Martin LeFevre: The Flowering of Humanity
The Flowering of Humanity
Spring is at its zenith in the canyon beyond town. Above the narrow gorge that cuts through the half- mile wide canyon, there is a rocky field covered with orange poppies and blue lupines. Walking through it, there is nothing but that color, and the heart is cleansed and made new again.
I hike further up the canyon along an ascending trail, and after a little while drop down between a grove of young oaks to the gravel road. The gate a couple miles in is still closed from winter, and there is not a sign or sound of man’s machines.
The many oaks that dot and drape the hillsides are full of the small, light green leaves of spring, and long flats of new grass stretch out to the unseen gorge. To my left 200-meter cliffs form one side of the canyon; to my right, irregular outcroppings of volcanic rock, full of holes, crevices, and caves, form the other.
One cannot help but wonder about the lives of the Native Americans who lived here and loved this canyon for centuries before they were driven from it by American and European settlers. California had over 300 distinct tribes, with as many languages, at the beginning of the 19th century. By the time Ishi, ‘the last Indian,’ walked into the nearby town of Oroville at the beginning of the 20th century, nearly all indigenous Californians had been displaced from their ancestral lands.

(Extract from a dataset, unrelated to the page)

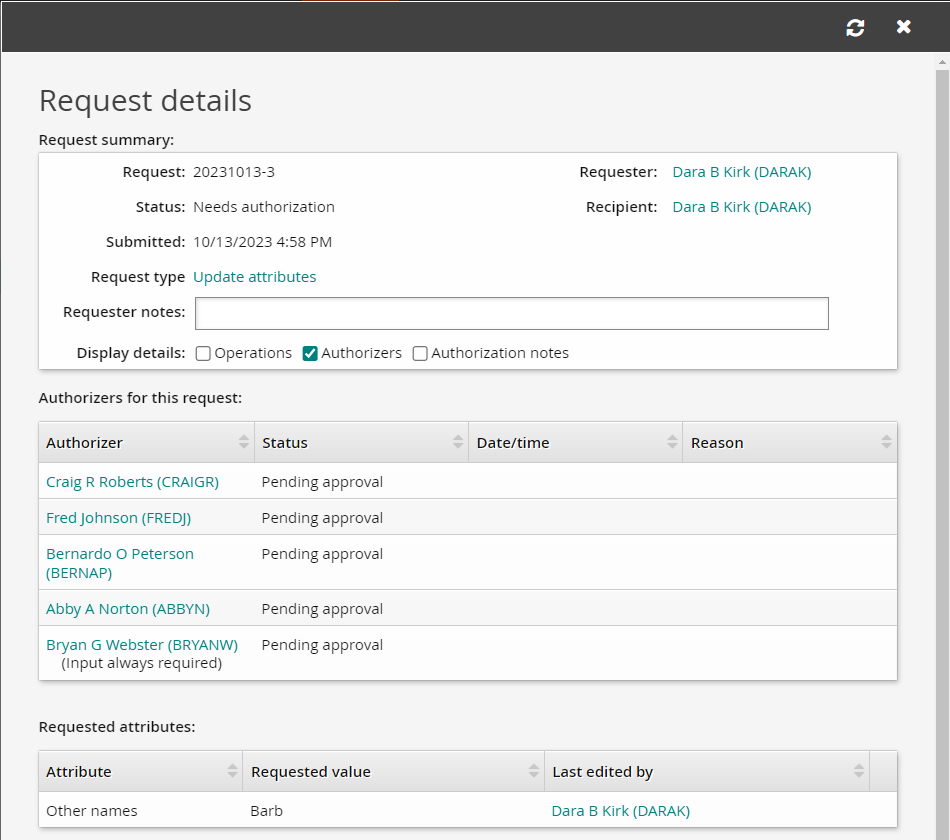Image resolution: width=950 pixels, height=840 pixels.
Task: Uncheck the Authorizers display checkbox
Action: 310,353
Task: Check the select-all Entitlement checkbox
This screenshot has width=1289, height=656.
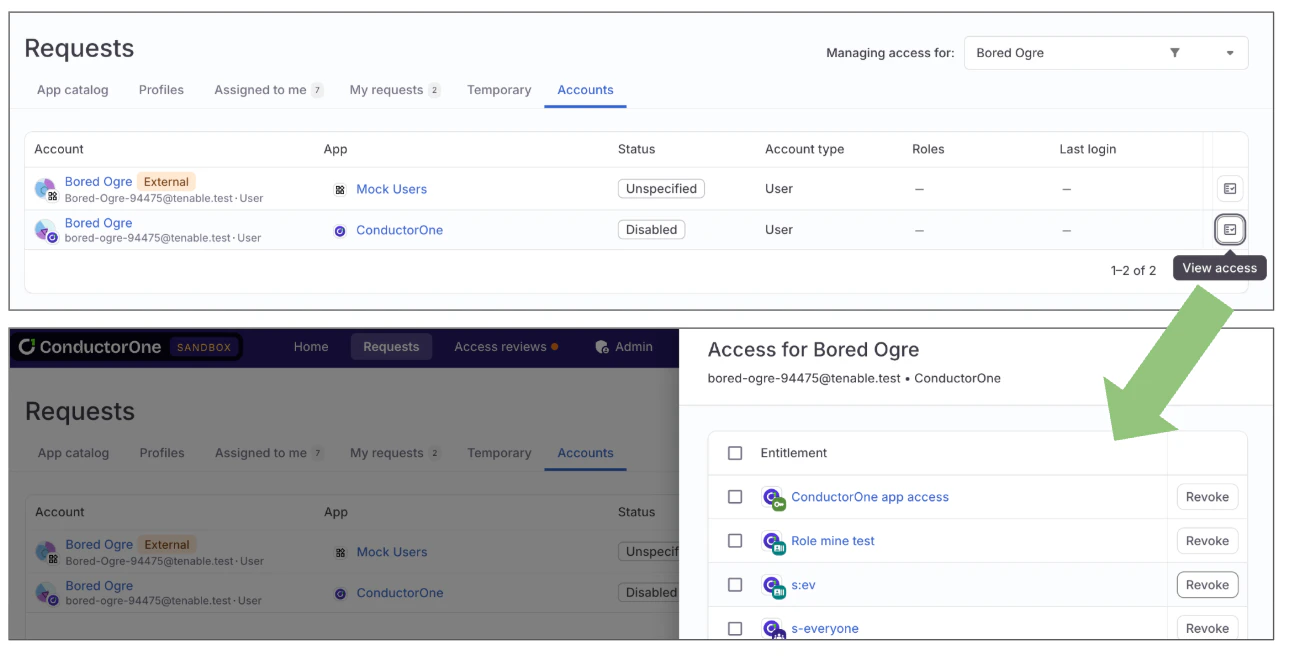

At the hands of a sentient species, the sixth mass extinction in the earth’s history is underway. And just as man is destroying the diversity of animals and plants on earth, indigenous peoples are also being driven to extinction.
The fragmentation that humankind is generating is not only destroying the diversity of animal and human life on earth however, but along with it, the human spiritual potential. Is there a positive possibility? Yes. The pressure of human fragmentation is compelling the individual to end the domination of thought, which brought things to this pass.

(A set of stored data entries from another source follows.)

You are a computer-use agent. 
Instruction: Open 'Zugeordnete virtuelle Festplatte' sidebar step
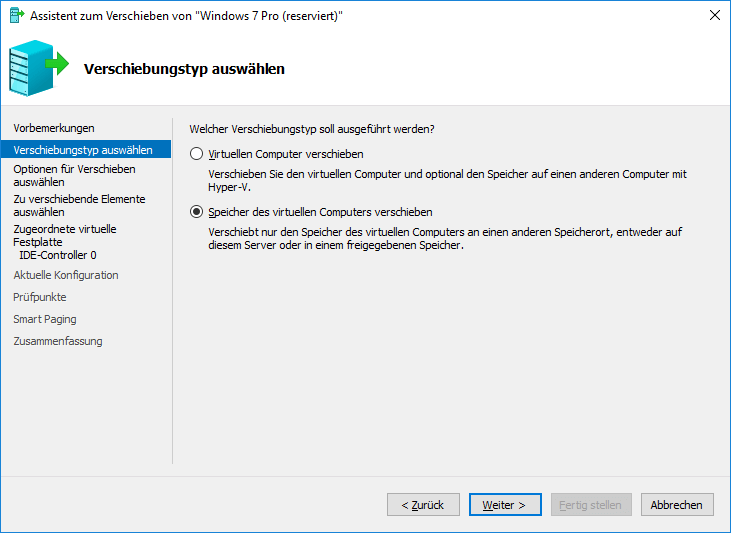click(x=65, y=235)
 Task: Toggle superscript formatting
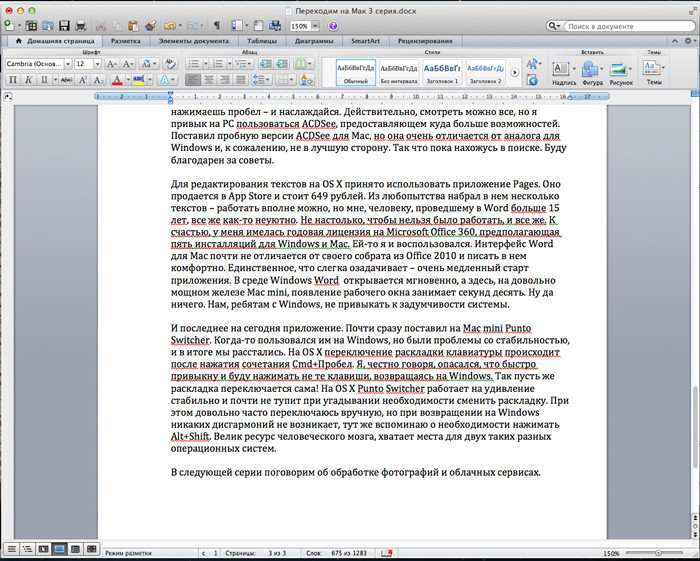click(81, 79)
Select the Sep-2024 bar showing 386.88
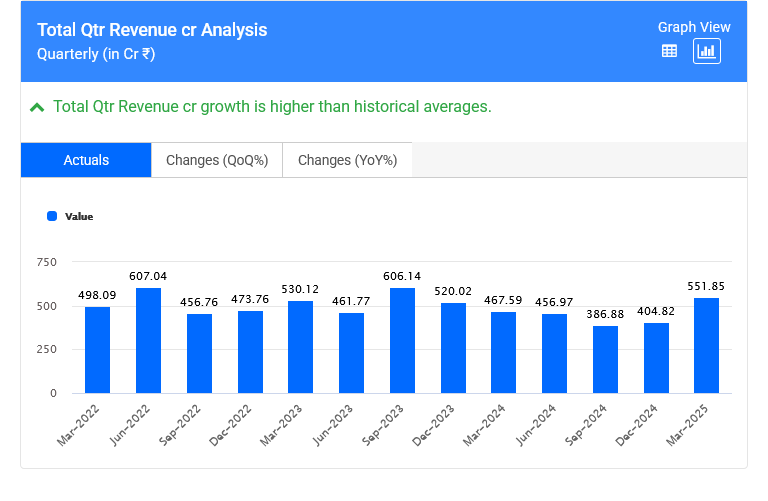 605,360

Feeling people are making the connection between the spiritual destruction of the individual and entire peoples, and the extermination of animals and the eradication of habitats. The spiritual is political; and faith in rational, secular thought has reached a dead-end.
A basic feature of human consciousness is tribalism—my country, my ethnic group, my religion, and my family. Though the tribalistic mentality is fragmenting to the smallest possible unit—my self—it is still the basic source of division, and the main divisive force in the world.
The political manifestation of a revolution in consciousness would therefore not promote the fantasy of an amalgamation of identities. Rather, with a foundation in the wholeness in the individual, it would begin to end the divisiveness and conflict that is causing billions of dollars to be wasted on armaments each month.
As in nature, diversity flows from wholeness, not separateness. Individual and group uniqueness, as well as self-determination, do not emerge from clinging to bygone notions of identity, but by seeing beyond fading and reactionary identities.
Humankind has arrived at the end of the consciousness of particular cultures and traditions, which now exist only as backward-looking fragments of ethnic, national, and religious identification. Consciousness can and must have a new meaning, and political manifestation.
Awakening the human brain’s capacity for insight to its fullest goes beyond artistic creativity in all its forms. Insight unites the mind and heart in the timeless liberation of seeing. Indeed, igniting insight within one allows one to be a participant with the ongoing drama of creation itself.
We can make ourselves heard and heeded as citizens of the global society, but only if we emotionally see ourselves as world citizens, rather than nationals of any country, members of any religion, or blood brothers and sisters in any ethnic group.
So there are two trends, one apparent, and the other underground, unfolding now in human history. First, there is the downward spiral of humankind, with the vast majority of individuals adapting to a malignant, globalizing culture. But there is an opportunity for radical change.
With self-knowing, questioning together, and radical change in a sufficient minority of people, there will be a flashpoint when a revolution in consciousness ignites and quickly manifests, socially and politically.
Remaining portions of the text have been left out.